The private credit software AI disruption 2026 debate shows lenders separating mission-critical winners from vulnerable SaaS models facing an AI reckoning.

Prominent private credit investors are warning that artificial intelligence is forcing a significant reckoning across the software sector. 

But they are pushing back against the most catastrophic interpretations, arguing the disruption will produce a K-shaped outcome of winners and losers rather than a broad collapse of software-as-a-service businesses.

Credit specialists at major firms including Ares, Man Group, and HarbourVest outlined their thinking at the SuperReturn International private equity conference in Berlin this week, offering a nuanced view of how AI is reshaping one of private credit’s most significant long-term investment bets.
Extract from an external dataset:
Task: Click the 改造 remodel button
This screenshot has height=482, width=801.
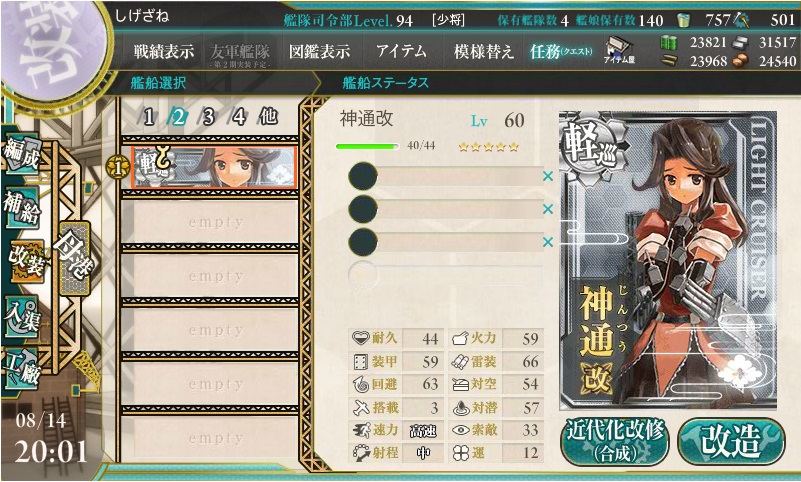Action: point(732,441)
Private Credit Has Enormous Exposure to Software

The stakes of getting this call right are significant.

Alternative lenders’ exposure to the software sector has grown to between 20% and 30% of private credit portfolios on average over the past five years, according to Kevin Marchetti, chief investment officer and head of U.S. direct lending at Man Group.

That concentration made the “SaaSpocalypse” fears that emerged earlier this year, when concerns spread that AI could make much of the existing software landscape obsolete, a particularly alarming scenario for private credit managers.
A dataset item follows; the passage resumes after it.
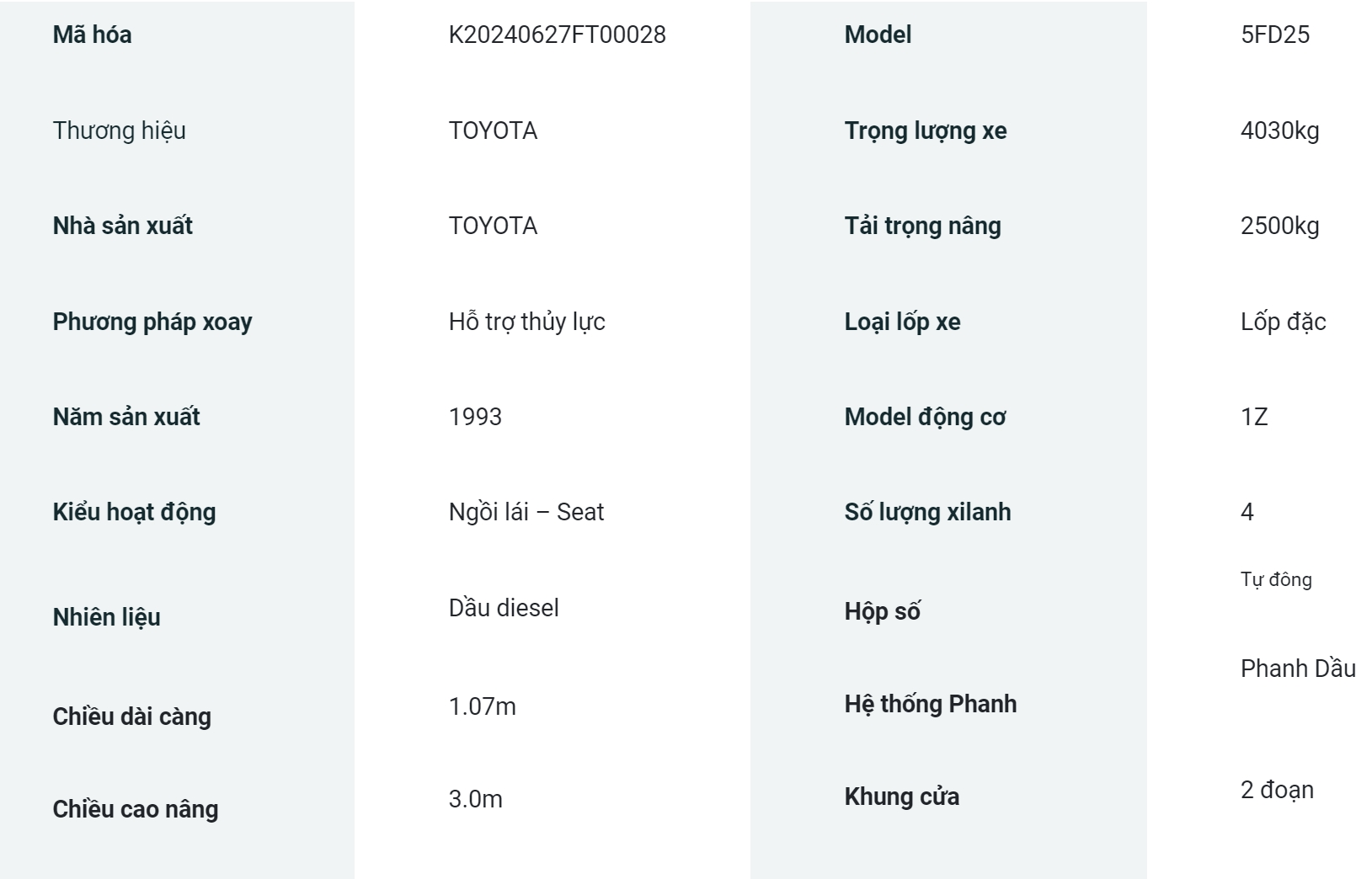Click the 2 đoạn mast value

click(1277, 790)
Ares co-president Blair Jacobson said his firm took notice of the debate but was not caught off guard.

“It wasn’t a big surprise,” Jacobson said. “Some companies will be able to adapt to AI, and some will face more challenges.”

Software stocks have partially recovered from their February sell-off. 

The iShares Expanded Tech-Software Sector ETF surged 21% in May and has gained 9% on a three-month basis, reflecting a market that has moved from broad sector panic toward a more selective assessment of which companies can adapt.

Mission-Critical Software Has a Layer of Protection

Ares is focusing its software lending on companies that provide mission-critical services, particularly in regulated industries where the cost of switching providers, or of failure, is prohibitively high.

Jacobson said enterprise resource planning systems embedded in regulated business processes represent a category where strong software companies retain meaningful pricing power and customer stickiness even as AI disrupts the broader market.

“The cost of failure is very high, so we think we’re going to see more bifurcated outcomes,” Jacobson said. 

He added that from a credit investor’s perspective, the current environment is actually creating attractive opportunities: spreads are widening, documentation standards are tightening, and loan-to-value ratios are declining, all of which improve the risk-reward profile for disciplined lenders willing to continue extending credit selectively.

Man Group Shifts Toward Old Economy Businesses

Man Group’s Marchetti said his firm is increasingly pivoting its direct lending focus toward what he described as old economy businesses, where AI is more likely to serve as an operational enhancer than a fundamental disruptor of the business model.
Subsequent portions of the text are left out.